* EXERCISE REQUIREMENTS *
Each line of the entries that mentions the string "beside" needs to be reported.

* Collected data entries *
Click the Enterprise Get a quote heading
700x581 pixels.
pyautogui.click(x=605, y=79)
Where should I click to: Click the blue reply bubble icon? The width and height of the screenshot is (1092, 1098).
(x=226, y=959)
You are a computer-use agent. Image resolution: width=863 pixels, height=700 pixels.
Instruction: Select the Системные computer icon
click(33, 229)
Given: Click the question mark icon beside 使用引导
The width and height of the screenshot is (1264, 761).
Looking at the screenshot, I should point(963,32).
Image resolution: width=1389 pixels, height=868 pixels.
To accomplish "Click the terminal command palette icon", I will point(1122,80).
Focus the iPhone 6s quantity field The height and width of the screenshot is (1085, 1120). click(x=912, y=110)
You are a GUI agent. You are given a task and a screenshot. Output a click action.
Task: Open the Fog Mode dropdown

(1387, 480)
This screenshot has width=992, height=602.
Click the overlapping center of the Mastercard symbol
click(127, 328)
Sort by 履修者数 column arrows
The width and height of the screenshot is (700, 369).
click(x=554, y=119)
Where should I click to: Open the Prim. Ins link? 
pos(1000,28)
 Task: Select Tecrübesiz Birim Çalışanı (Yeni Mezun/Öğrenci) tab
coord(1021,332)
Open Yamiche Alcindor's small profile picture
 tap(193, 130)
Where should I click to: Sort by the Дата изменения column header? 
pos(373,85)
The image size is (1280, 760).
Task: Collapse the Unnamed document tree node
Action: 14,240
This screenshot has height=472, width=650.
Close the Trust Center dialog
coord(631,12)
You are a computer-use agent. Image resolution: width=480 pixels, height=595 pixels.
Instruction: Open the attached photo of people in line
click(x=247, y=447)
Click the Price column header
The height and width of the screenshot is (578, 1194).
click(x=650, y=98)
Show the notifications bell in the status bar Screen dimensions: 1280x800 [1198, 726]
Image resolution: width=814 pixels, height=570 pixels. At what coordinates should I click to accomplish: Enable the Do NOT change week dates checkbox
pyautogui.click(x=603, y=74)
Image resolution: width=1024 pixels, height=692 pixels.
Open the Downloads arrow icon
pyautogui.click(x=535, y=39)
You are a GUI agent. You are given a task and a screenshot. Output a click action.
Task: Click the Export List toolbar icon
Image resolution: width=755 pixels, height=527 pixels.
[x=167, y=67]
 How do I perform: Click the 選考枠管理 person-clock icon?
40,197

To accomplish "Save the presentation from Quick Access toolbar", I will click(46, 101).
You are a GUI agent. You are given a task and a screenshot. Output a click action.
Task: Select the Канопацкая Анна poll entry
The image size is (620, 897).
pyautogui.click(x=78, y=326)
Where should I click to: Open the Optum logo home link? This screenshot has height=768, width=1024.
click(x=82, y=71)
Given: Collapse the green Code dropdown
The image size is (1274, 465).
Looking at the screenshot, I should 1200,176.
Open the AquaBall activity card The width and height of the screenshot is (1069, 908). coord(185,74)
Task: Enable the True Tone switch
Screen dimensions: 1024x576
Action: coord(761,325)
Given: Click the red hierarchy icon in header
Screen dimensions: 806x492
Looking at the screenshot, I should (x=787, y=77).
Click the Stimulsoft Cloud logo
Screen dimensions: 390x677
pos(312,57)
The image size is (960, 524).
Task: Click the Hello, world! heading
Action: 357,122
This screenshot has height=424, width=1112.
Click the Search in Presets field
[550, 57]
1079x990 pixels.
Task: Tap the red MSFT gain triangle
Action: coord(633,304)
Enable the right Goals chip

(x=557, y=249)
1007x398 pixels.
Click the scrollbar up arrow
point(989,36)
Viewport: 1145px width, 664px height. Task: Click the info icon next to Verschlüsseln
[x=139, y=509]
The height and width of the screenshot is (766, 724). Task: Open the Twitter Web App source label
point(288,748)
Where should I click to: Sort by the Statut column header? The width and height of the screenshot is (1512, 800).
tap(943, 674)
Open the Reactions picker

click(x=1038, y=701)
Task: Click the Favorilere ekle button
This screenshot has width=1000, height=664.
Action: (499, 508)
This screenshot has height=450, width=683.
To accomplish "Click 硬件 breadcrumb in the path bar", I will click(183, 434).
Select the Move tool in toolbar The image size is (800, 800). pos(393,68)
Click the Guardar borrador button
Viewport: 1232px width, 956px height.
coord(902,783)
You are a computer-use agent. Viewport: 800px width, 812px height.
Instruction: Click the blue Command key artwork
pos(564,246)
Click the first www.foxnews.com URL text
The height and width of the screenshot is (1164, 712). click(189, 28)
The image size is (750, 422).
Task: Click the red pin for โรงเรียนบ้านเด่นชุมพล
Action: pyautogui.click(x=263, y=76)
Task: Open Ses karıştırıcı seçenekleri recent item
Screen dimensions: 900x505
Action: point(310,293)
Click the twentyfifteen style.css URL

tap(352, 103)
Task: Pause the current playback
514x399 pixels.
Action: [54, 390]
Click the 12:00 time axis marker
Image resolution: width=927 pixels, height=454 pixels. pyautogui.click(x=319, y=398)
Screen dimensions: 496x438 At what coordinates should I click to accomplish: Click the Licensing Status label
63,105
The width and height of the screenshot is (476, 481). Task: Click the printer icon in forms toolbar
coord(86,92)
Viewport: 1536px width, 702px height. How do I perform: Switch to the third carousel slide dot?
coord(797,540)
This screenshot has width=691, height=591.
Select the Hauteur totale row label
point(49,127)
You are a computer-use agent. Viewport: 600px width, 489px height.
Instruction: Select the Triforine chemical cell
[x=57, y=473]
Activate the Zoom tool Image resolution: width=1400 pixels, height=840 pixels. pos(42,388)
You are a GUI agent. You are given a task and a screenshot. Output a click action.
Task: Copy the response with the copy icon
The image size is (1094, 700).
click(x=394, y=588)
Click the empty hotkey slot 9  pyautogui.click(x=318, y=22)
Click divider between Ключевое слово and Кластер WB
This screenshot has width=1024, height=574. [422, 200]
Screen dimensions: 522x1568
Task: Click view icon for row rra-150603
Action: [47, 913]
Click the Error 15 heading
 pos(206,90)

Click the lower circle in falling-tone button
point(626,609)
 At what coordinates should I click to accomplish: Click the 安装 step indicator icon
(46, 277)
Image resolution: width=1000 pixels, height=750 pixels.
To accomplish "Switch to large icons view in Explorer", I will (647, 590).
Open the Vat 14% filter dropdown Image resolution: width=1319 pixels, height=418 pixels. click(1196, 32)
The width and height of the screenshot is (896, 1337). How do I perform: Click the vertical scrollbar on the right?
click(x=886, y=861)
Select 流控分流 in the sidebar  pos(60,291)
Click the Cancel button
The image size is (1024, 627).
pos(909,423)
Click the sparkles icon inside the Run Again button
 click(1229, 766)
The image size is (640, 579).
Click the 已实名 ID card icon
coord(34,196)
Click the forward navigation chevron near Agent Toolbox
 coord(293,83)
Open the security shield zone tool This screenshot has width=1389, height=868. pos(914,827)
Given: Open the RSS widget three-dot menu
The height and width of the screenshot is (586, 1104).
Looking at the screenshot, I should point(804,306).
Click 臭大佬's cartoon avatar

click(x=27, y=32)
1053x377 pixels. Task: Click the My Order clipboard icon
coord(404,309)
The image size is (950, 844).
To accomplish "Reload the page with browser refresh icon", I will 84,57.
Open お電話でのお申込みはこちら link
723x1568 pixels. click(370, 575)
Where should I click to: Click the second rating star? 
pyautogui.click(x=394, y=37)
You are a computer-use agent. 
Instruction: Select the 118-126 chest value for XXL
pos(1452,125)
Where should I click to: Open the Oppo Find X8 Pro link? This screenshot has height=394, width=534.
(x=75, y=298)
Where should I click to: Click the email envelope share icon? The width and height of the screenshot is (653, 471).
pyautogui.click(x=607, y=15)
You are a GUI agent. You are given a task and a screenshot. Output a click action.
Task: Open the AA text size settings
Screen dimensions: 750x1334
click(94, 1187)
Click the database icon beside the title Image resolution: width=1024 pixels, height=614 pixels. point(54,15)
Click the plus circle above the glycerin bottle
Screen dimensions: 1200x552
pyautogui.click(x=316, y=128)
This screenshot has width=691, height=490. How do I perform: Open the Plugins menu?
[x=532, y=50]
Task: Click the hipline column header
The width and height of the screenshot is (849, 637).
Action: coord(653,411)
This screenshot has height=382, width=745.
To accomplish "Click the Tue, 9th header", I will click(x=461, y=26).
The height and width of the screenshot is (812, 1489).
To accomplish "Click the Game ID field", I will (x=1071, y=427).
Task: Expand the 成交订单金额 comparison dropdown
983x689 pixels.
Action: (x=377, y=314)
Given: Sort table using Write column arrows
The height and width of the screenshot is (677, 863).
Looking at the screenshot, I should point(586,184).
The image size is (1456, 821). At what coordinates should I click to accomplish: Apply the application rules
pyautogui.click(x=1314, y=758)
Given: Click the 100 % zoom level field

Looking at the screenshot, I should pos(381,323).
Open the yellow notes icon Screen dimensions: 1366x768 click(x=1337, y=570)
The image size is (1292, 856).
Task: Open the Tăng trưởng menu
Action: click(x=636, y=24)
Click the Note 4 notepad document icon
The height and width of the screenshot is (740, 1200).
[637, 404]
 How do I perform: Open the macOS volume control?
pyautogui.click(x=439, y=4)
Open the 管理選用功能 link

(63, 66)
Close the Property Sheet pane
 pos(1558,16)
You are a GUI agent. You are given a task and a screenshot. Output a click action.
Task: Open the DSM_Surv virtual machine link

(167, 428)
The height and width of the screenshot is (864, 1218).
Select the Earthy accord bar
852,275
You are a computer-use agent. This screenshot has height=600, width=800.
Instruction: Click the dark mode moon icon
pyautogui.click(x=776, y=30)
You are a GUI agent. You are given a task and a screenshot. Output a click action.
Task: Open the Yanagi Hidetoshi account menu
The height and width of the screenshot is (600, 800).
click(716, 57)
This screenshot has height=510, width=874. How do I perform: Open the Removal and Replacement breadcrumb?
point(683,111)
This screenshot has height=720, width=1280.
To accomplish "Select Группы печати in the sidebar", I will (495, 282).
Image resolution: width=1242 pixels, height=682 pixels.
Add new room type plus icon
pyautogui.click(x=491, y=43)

* ANSWER SPACE *
Given: Click the question mark icon beside 使用引导
Click the database icon beside the title Image resolution: width=1024 pixels, height=614 pixels. point(54,15)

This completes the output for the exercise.